# Information provided

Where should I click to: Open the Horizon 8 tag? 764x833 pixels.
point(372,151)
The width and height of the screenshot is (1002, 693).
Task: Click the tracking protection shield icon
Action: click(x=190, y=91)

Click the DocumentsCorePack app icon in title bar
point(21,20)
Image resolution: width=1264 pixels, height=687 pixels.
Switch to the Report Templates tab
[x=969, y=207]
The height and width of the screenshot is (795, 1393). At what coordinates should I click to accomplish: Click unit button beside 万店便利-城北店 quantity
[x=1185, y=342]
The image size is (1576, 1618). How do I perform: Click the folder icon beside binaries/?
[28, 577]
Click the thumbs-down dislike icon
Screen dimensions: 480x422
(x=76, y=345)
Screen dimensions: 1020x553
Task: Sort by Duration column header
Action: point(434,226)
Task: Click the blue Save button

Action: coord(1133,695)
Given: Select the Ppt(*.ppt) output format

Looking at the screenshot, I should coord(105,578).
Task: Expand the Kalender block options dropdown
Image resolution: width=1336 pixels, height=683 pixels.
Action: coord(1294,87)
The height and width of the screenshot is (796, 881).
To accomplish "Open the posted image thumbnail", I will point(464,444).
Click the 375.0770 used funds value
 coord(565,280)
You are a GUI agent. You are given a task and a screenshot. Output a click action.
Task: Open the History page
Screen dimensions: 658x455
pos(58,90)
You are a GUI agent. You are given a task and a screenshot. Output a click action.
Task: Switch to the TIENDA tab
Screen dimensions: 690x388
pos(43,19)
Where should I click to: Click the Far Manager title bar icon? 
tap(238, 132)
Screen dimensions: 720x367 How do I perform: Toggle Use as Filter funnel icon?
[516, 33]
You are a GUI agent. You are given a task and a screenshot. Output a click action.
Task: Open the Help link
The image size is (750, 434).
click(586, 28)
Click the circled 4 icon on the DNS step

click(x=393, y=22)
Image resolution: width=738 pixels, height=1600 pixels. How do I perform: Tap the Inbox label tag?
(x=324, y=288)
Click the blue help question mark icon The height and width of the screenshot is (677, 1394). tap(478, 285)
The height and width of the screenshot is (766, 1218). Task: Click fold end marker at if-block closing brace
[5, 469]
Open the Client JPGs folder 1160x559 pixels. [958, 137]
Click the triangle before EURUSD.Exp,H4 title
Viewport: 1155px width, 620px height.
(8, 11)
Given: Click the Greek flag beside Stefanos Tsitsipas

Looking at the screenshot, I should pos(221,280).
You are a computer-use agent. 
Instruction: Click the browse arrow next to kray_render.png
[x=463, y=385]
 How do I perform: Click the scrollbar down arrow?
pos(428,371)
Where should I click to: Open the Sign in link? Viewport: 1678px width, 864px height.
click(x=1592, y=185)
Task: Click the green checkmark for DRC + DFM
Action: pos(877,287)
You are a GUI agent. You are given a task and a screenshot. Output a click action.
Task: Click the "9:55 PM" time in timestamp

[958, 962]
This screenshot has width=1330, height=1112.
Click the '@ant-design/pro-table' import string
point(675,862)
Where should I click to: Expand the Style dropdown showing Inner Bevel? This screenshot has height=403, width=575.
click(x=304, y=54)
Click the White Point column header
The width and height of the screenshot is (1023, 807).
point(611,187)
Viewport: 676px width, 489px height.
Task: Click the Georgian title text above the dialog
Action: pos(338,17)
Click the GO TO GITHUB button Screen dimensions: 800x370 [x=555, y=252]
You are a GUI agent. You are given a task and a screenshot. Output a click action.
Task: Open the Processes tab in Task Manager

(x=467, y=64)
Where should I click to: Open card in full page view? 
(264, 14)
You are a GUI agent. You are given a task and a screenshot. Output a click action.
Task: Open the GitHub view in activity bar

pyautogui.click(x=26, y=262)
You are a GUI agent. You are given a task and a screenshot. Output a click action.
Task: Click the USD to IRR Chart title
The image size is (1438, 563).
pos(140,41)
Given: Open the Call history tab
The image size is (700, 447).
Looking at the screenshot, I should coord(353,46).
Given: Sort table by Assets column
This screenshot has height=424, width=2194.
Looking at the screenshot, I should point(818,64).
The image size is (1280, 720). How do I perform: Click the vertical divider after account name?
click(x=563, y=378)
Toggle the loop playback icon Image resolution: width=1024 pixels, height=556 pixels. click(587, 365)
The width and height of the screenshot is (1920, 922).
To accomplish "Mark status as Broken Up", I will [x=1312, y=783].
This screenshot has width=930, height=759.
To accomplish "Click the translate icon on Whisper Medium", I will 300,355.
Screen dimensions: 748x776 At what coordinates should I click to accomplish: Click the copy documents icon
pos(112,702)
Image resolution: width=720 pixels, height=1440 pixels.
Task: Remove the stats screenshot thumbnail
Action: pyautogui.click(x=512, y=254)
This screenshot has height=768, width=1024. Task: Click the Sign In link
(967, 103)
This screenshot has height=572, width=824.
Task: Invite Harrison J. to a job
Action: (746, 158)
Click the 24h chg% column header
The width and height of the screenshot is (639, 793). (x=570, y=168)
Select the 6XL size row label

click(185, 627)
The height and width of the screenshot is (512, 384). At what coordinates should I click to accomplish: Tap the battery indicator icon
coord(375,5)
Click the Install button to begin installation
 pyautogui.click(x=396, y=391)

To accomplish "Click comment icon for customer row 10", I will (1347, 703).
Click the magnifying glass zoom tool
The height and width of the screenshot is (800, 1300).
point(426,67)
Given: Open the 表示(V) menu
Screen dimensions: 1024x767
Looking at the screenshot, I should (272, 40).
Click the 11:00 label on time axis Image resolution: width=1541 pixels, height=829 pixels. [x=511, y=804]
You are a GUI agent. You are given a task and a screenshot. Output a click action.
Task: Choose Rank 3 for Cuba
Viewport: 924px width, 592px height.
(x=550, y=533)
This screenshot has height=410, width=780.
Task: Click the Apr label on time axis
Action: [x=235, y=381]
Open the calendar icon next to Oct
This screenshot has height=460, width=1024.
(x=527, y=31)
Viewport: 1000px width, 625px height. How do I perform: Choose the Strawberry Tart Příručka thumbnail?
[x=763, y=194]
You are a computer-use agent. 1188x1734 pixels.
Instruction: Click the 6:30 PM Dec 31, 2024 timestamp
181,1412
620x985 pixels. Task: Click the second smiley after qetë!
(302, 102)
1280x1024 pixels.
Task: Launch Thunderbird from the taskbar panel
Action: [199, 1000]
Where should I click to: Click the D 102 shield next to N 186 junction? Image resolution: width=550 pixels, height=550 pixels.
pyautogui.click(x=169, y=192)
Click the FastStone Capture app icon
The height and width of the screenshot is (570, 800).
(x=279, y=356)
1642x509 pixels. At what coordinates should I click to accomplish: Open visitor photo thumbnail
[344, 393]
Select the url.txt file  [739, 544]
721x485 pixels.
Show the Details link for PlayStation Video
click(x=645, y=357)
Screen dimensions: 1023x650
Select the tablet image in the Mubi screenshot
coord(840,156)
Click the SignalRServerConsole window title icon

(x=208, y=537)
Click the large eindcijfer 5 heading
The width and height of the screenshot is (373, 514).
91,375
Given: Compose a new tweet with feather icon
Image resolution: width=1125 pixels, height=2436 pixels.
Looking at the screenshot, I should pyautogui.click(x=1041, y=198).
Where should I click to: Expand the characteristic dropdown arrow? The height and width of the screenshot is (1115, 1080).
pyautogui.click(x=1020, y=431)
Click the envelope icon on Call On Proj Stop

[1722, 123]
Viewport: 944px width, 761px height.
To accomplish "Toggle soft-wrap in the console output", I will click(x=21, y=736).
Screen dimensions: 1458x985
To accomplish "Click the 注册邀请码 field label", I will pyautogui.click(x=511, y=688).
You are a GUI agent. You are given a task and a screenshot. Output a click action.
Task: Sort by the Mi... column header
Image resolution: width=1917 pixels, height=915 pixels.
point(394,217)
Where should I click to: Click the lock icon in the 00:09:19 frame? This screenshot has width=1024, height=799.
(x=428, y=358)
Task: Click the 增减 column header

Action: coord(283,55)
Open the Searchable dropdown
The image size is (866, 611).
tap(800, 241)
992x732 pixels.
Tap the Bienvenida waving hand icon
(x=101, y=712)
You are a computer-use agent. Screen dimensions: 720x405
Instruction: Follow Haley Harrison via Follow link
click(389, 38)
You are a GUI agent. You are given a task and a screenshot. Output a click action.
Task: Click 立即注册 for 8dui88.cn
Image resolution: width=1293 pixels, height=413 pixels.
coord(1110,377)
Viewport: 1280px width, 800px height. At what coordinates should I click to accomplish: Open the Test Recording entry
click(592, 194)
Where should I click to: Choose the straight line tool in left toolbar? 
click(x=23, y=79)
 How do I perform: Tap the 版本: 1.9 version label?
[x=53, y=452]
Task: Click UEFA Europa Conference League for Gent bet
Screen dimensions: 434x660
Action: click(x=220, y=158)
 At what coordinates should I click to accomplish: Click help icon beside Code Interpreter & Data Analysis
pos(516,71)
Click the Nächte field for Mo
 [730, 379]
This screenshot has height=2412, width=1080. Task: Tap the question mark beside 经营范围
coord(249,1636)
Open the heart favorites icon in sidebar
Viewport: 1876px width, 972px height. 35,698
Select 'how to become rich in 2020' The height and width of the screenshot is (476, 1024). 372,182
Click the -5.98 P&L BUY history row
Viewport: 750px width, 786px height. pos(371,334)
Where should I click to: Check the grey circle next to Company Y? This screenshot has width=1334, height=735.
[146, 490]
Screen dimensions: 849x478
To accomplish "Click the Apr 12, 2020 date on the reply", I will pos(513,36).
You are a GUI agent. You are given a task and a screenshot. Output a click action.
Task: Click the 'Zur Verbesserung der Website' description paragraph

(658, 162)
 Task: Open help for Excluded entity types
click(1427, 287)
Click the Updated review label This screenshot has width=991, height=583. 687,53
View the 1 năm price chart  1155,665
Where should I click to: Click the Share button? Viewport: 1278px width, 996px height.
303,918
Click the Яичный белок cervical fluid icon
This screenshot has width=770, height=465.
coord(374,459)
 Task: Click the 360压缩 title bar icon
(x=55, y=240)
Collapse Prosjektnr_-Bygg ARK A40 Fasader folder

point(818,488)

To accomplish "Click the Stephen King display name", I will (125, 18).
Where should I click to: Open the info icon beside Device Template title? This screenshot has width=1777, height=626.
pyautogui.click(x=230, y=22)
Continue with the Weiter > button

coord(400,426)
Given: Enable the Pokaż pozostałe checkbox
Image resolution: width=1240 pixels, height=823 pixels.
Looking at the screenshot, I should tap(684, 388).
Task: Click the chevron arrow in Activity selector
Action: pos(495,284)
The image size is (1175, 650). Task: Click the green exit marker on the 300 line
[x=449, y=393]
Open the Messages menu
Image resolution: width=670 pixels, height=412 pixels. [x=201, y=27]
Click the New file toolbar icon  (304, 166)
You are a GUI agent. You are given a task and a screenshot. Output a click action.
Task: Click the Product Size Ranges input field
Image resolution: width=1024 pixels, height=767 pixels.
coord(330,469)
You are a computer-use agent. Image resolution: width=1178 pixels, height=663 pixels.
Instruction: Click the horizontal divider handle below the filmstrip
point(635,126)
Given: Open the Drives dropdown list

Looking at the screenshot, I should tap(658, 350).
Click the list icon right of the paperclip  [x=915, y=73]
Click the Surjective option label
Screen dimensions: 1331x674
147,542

# Aim of the task
Only lines with the word "file" go in the answer. Take them all from the entries above.

# Output for this exercise
Select the url.txt file  [739, 544]
Click the New file toolbar icon  (304, 166)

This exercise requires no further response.